/data

Data for use in classroom visualizations

Data

This repo contains data for classroom use in visualization homework.

  • us_name_history.csv contains yearly data 1880-2021 for male and female baby names across the US.
  • us_name_history_small.csv contains a selected set of yearly data 1880-2021 for male and female baby names across the US.
  • state_history_decades.csv contains data at decade intervals 1880-2020 for male and female baby names for each US state
  • nyc_names_final.csv contains yearly (recent) data for babies born in New York City. Unlike the other data sets, it has data on ethnicity.

Sources

US name history is US government data, from the Social Security Administration (SSA).

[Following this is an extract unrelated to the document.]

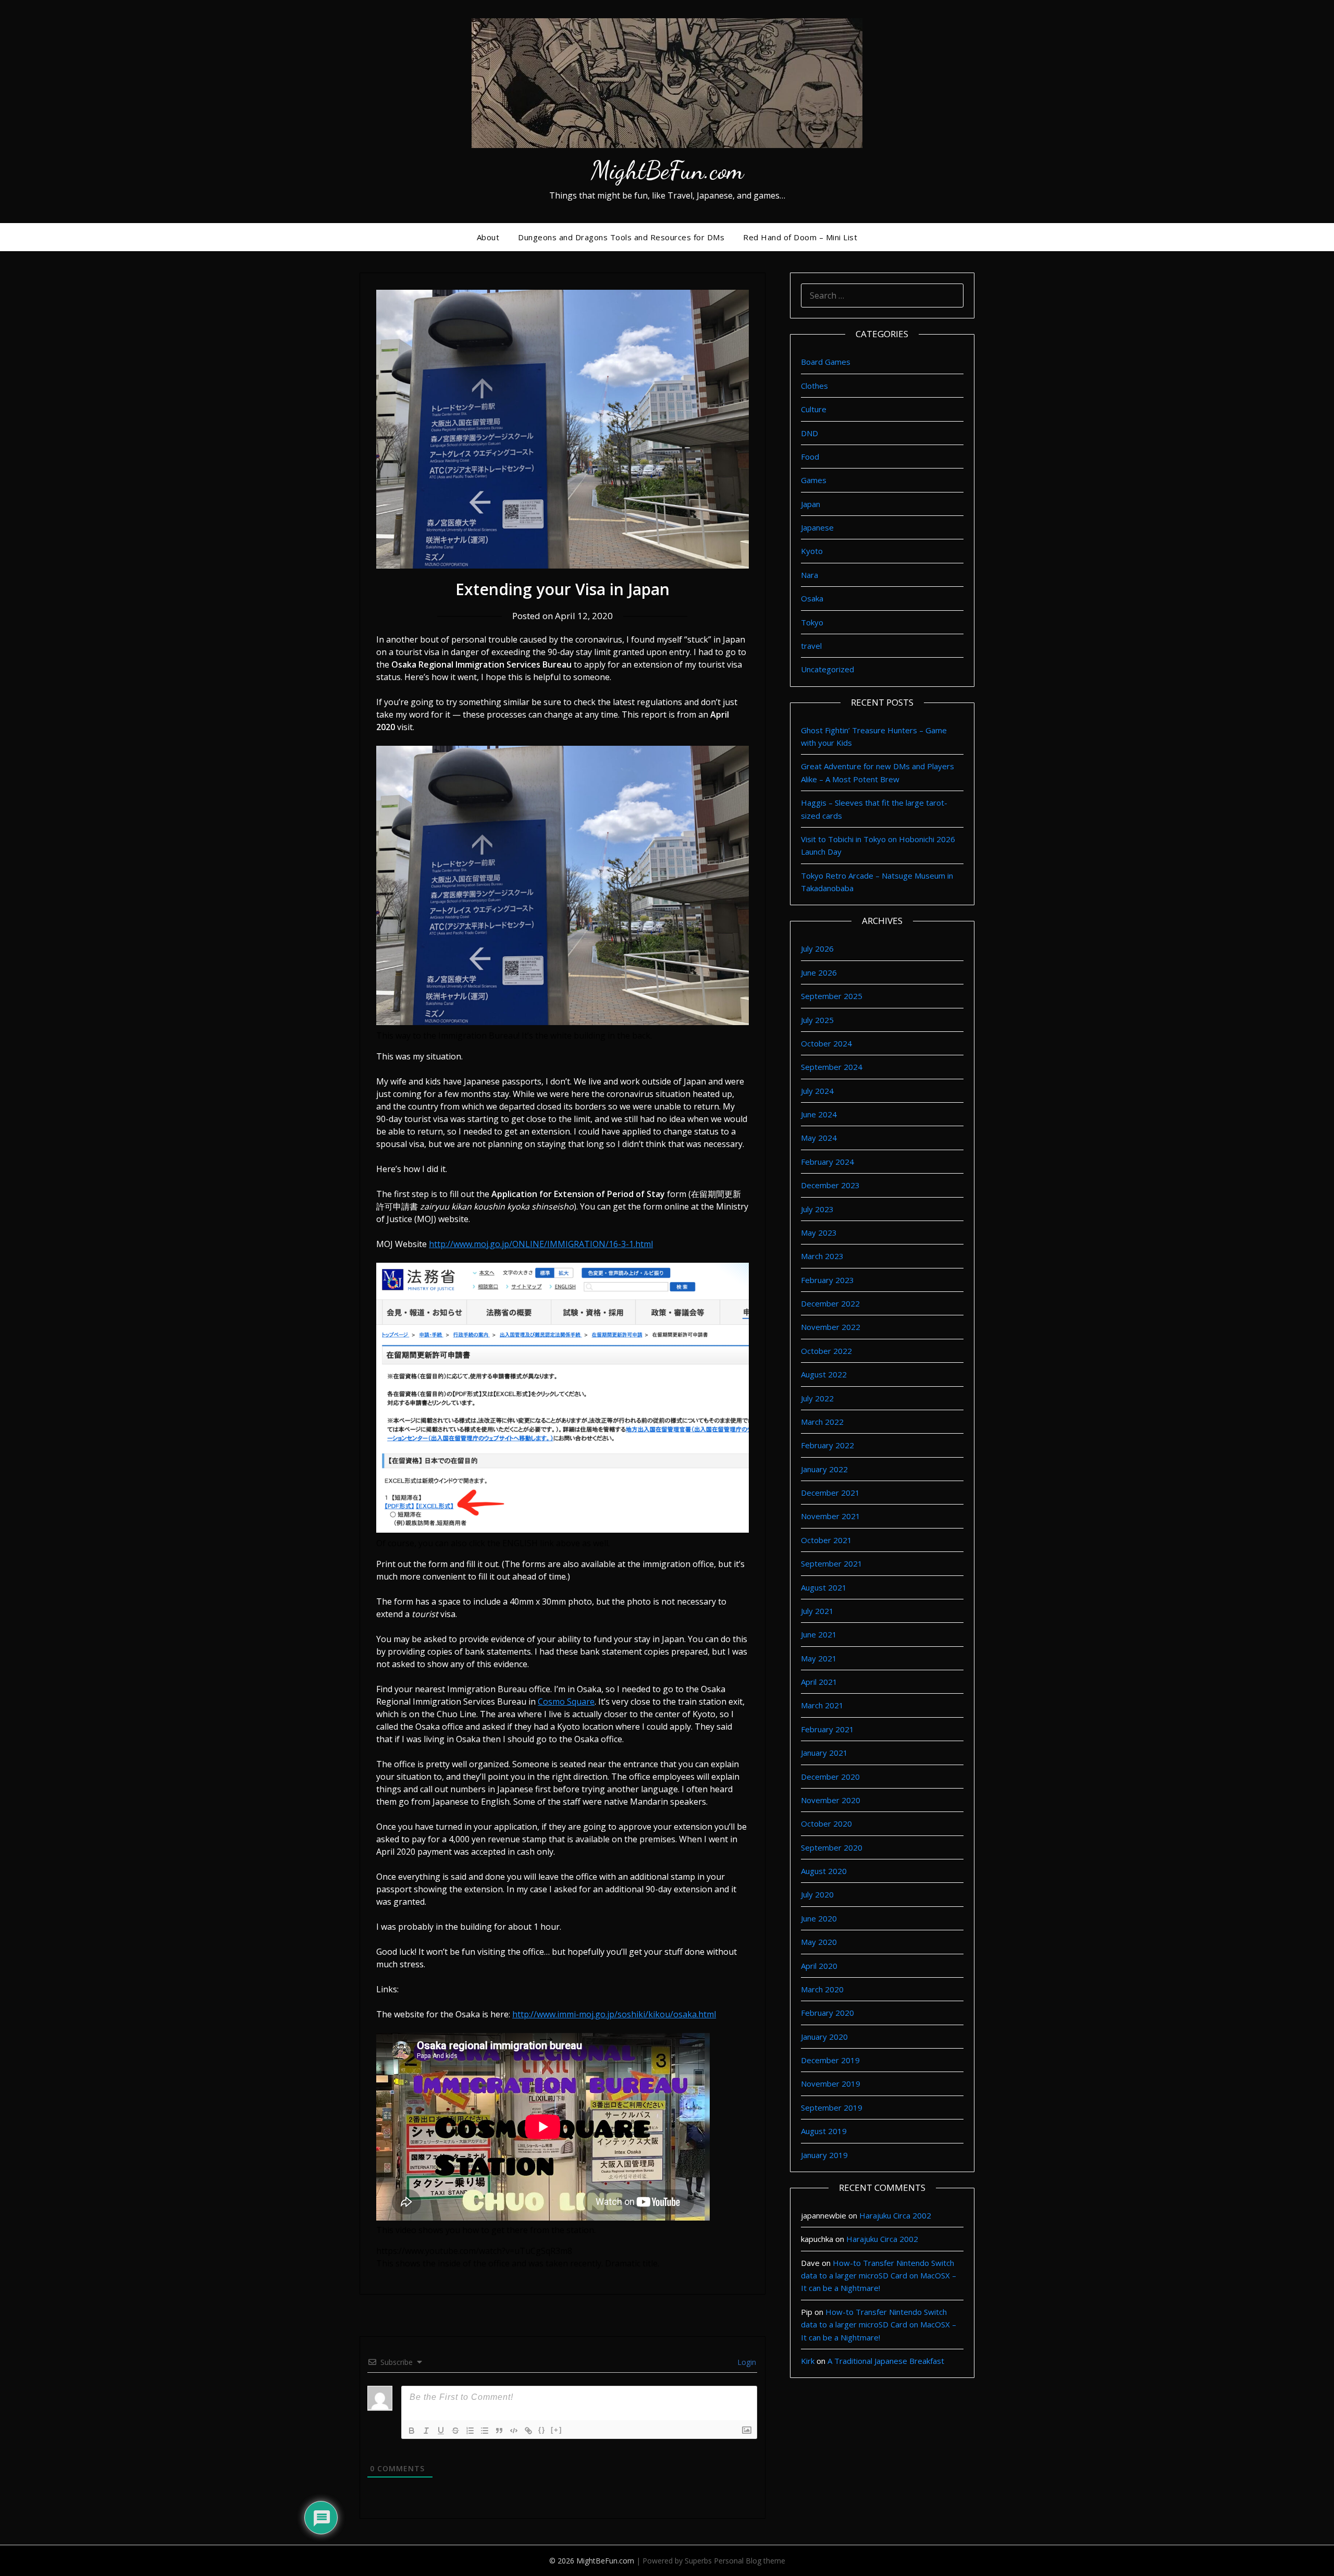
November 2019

us_name_history_small is a filtered version of the same data set, including only most popular names, designed to be small and easy to work with.**

See this link for full info: https://www.ssa.gov/oact/babynames/limits.html

Counts for baby names come from: https://www.ssa.gov/oact/babynames/names.zip

Proportion values for the US overall were calculated using: https://www.ssa.gov/oact/babynames/numberUSbirths.html

Proportion values for the state data are calculated simply as a proportion of all births reported in the file. The resulting numbers are not precisely accurate, because this method ignores babies born with rare names not reported in the data, but it is a reasonable approximation given what we have available. Note that the approximation is better for more populous states.

I have also added a new "Name-Gender" field for convenience.

Data is yearly 1880-2021 for overall US; and 1880-2020 by decade for state data.

NYC name history is from NYC Open Data: https://data.cityofnewyork.us/Health/Popular-Baby-Names/25th-nujf/data

Note that this data set is processed to remove duplicate lines (which I believe are errors in the original), normalize case for names (which varied in the original) and normalize ethnicity fields (which also varied in number of characters in original). As with the US data, I have added a Name-Gender field for convenience.

CPI-U data is from Jan. 2023 .xslx file at this address: https://www.bls.gov/cpi/tables/supplemental-files/home.htm

I have edited this spreadsheet to make it fit for Tableau.